Он сам, так рано покинувший этот мир, кажется, не имел права винить Поместье Жунго. Если бы они не приютили и не защитили ее...
Линь Жухай невысоко ценил Баоюя, но, в конце концов, у того парня было доброе сердце, и он заботился о Дайюй.
Однако в сердце Цзя Баоюя перед Дайюй стояли еще старая госпожа Цзя-му, госпожа Ван-ши, Цзя Чжэн и другие. Долг сыновней почтительности требовал, чтобы его собственная дочь отошла на второй план.
С тех пор как ушла Цзя Минь, все мысли и заботы Линь Жухая были связаны только с Дайюй!
Это он сам виноват, что не выдержал. Если бы он был жив, его дочь не осталась бы без опоры.
При этой мысли Линь Жухай глубоко нахмурился. На его юном, красивом лице шестнадцати-семнадцатилетнего юноши отразились совершенно не свойственные его возрасту взрослость и печаль.
От всего прошлого остались лишь вздохи, былая слава обратилась в пепел.
Когда Линь Жухай издал долгий вздох, сердце его слуги подпрыгнуло к горлу и застряло там.
Как раз в этот момент мамушка, ухаживавшая за Линь Жухаем с детства, подошла с миской рыбного супа. Чанъань знаками показал ей что-то, но так и не смог ничего объяснить.
Линь Жухай всегда был слаб здоровьем — единственный наследник семьи Линь в нескольких поколениях, драгоценный донельзя.
Изначально госпожа, его мать, не хотела отпускать господина в поездку с учителем из академии. Но господин, его отец, сказал, что нужно прочесть десять тысяч книг и пройти десять тысяч ли. После долгих уговоров матушка наконец согласилась.
Неужели господин заболел? Последние несколько дней он был таким вялым и безучастным. Если с ним не заговорить, он мог часами смотреть на реку, словно деревянная статуя, не говоря ни слова.

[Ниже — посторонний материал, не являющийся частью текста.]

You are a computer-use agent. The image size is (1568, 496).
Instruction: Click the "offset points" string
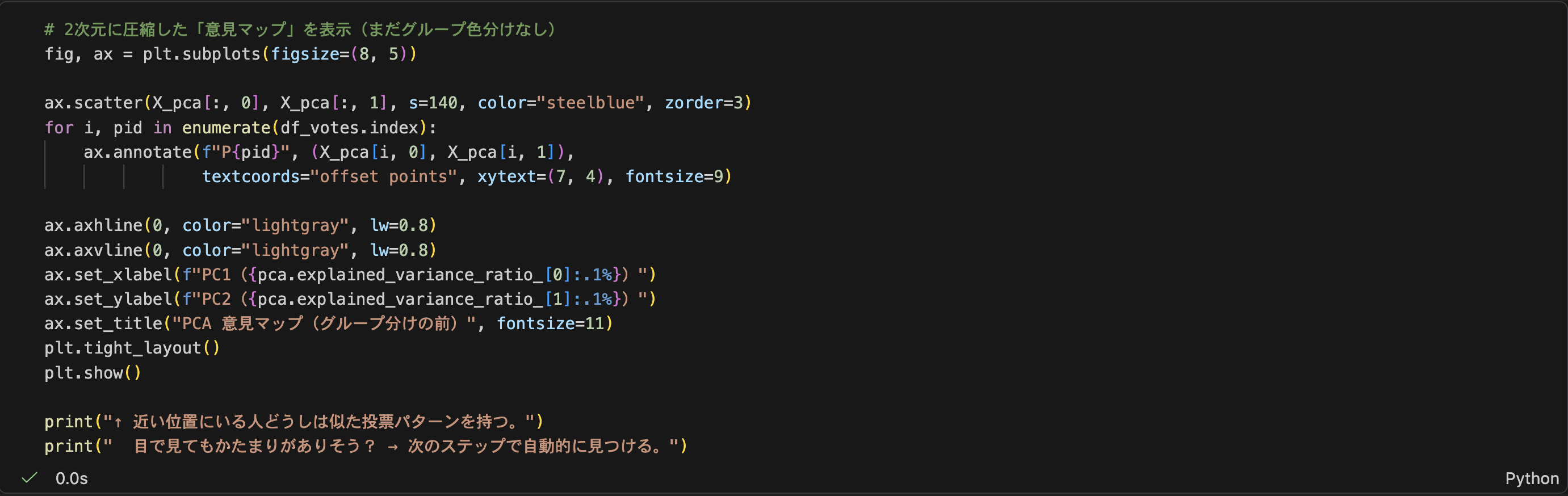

До Столицы оставалось всего день или два пути. По прибытии можно будет пригласить лекаря и купить лекарства. Чанъань молча молился, чтобы лодка плыла быстрее.
Старая мамушка поставила рыбный суп и тихо удалилась, не проронив ни звука. Чанъань вспомнил, что его господин уже несколько дней не повторял уроки, а учитель вчера сказал, что по прибытии в Столицу проверит знания.
Чанъань занялся сундуком с книгами, достал оттуда тушечницу, подставку для кистей и прочее. Не успел он открыть ящик с книгами, как Линь Жухай уже доел суп до дна, обнажив синий цветочный узор на дне миски.
Линь Жухай откинул одеяло, сунул ноги в туфли и, бледный и вялый, сказал:
— Зачем ты все это достаешь? Я очень устал, от одного вида иероглифов голова болит.
Раньше, даже когда господин был очень болен, он всегда старался встать и написать хотя бы несколько иероглифов. Чанъань подумал, что хозяину пора бы уже заняться учебой.
Услышав, что господин, кажется, жалуется, Чанъань оказался в затруднительном положении: рука, державшая крышку деревянного ящика, замерла — он не знал, поднять ее или опустить.
Чанъань смущенно проговорил:
— Господин, Су Сюэши сказал, что как только мы прибудем в Столицу, он вас проверит. Вы уже несколько дней не занимались. Разве вы сами не говорили: три дня не почитаешь — язык станет костным, три дня не попишешь — рука забудет?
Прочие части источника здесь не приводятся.